Rows from a screen grounding dataset
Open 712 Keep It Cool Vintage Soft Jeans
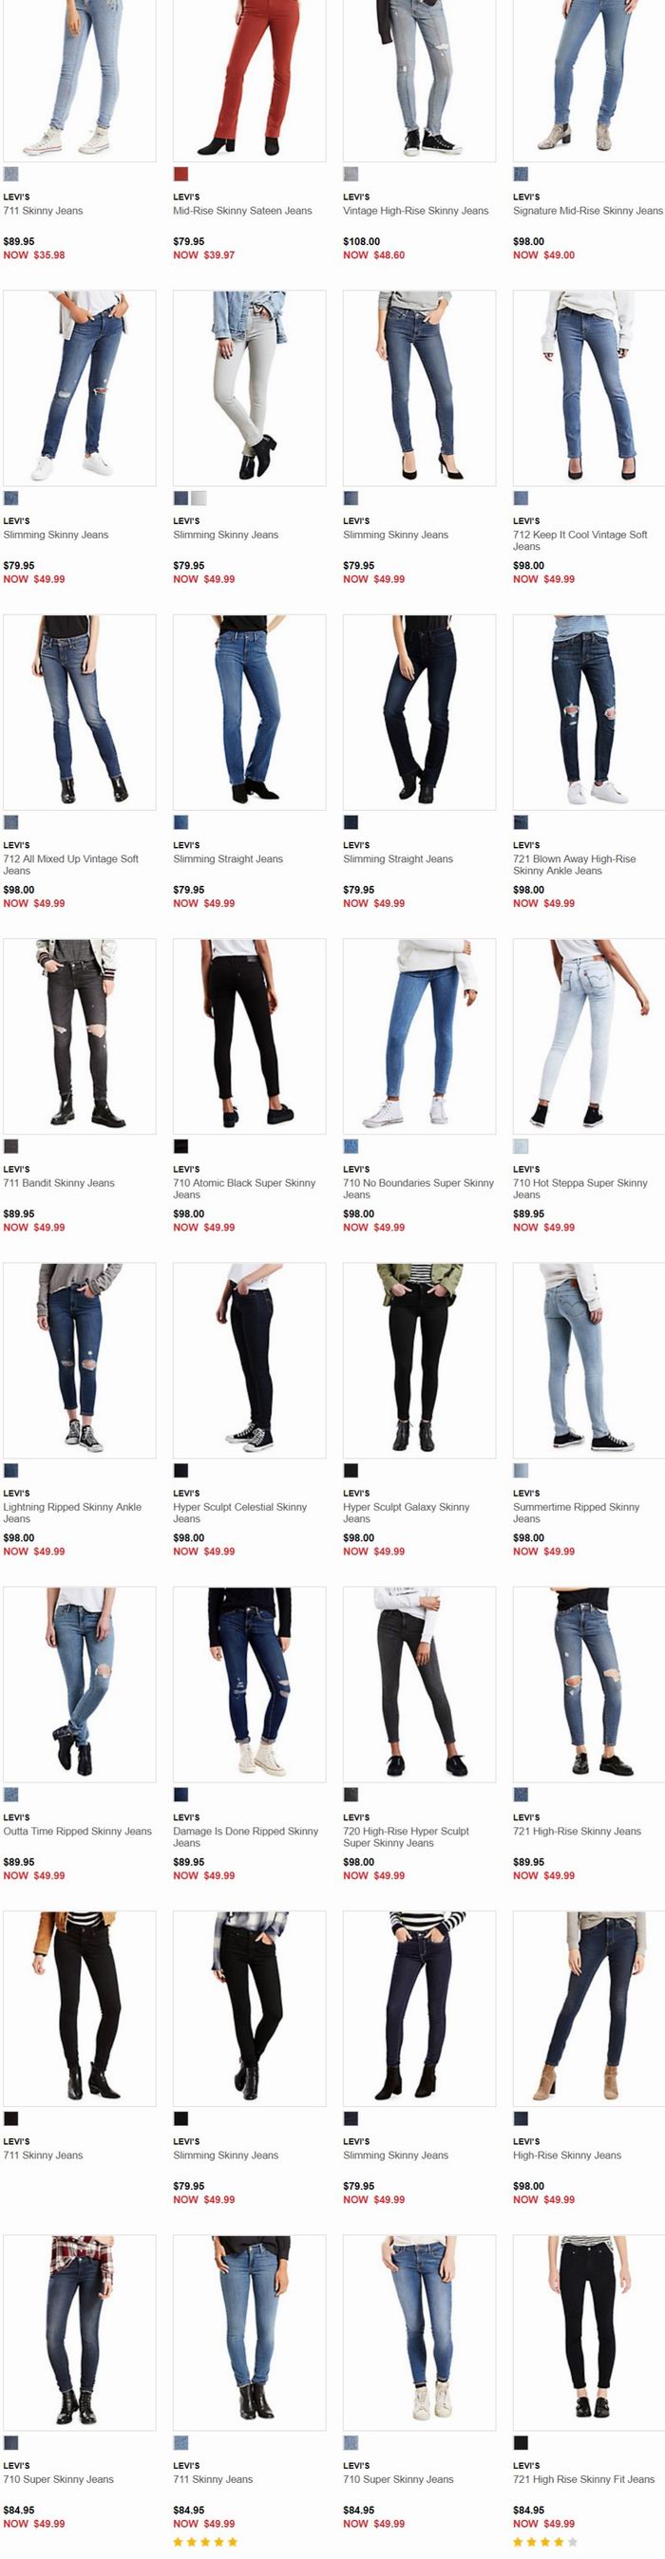665x2559 pixels. click(x=580, y=540)

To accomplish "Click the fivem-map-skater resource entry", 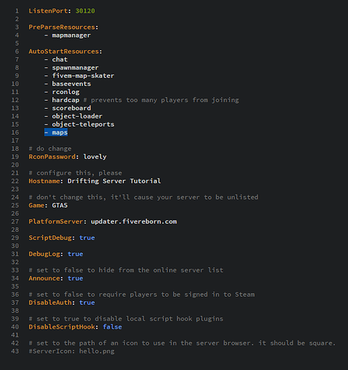I will 83,75.
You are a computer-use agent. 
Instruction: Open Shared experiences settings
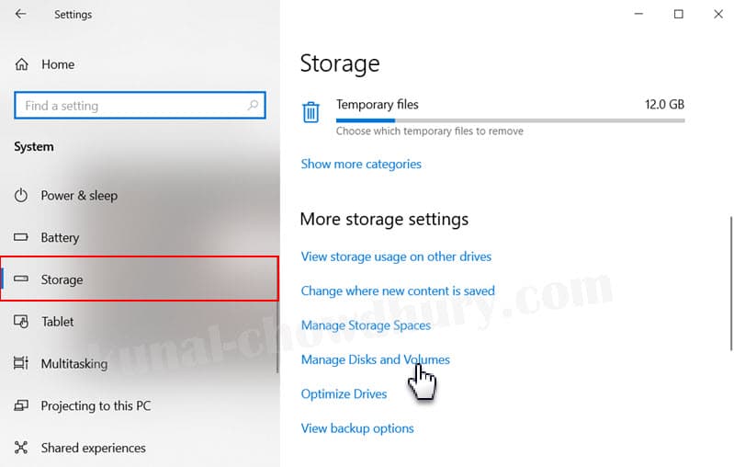[93, 448]
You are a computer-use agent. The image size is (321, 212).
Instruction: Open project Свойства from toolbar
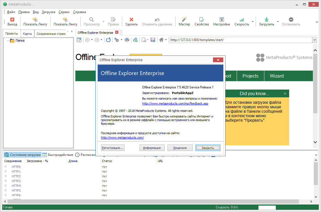point(202,20)
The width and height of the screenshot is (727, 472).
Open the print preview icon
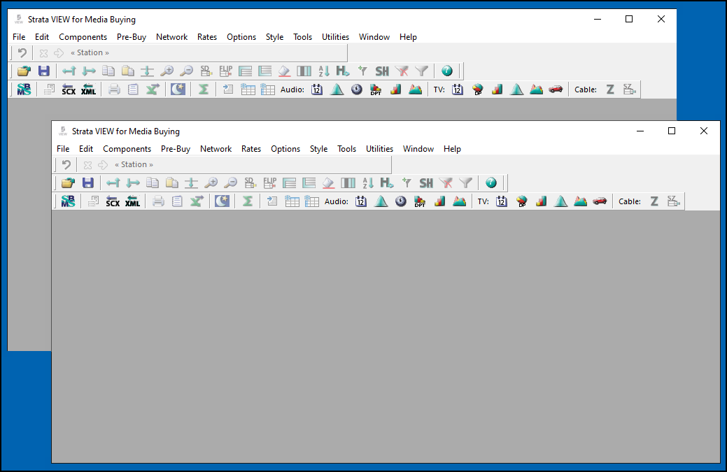pos(177,201)
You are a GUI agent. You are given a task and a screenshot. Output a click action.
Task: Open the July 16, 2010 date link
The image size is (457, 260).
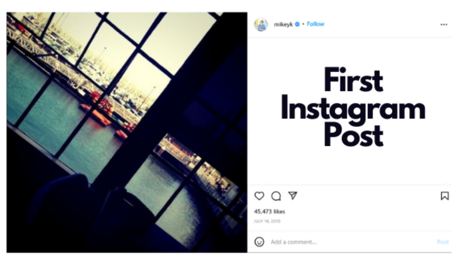[x=267, y=221]
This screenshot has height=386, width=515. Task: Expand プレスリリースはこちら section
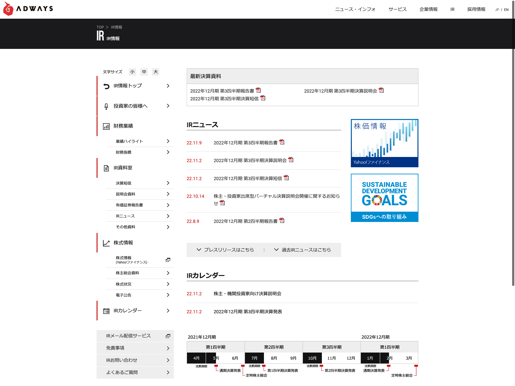coord(225,250)
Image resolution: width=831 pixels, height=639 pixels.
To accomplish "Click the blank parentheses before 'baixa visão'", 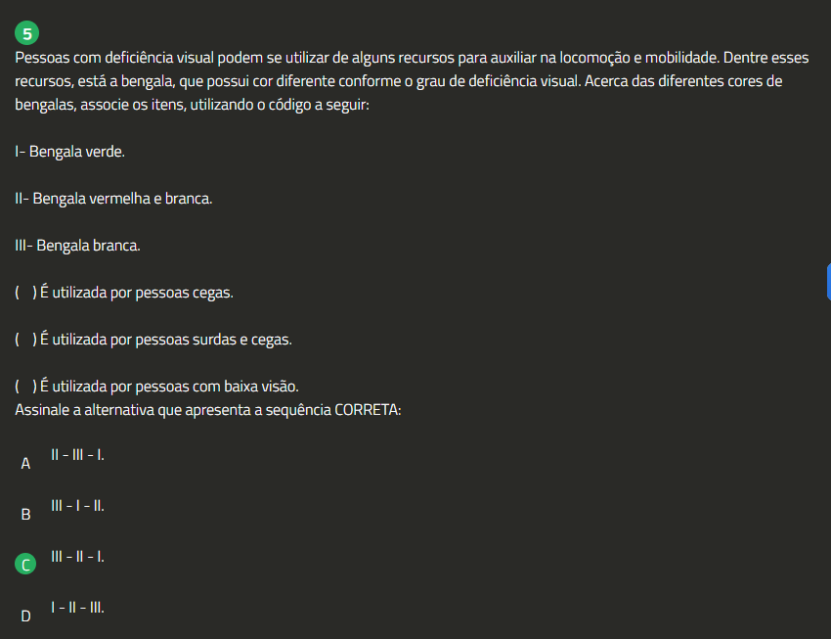I will click(x=26, y=387).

REQUIREMENT -
Collect every line in the entries above that contains the string "computer", and copy each one in full.

PROBLEM SOLUTION -
You are a computer-use agent. 
You are a computer-use agent. The image size is (321, 212).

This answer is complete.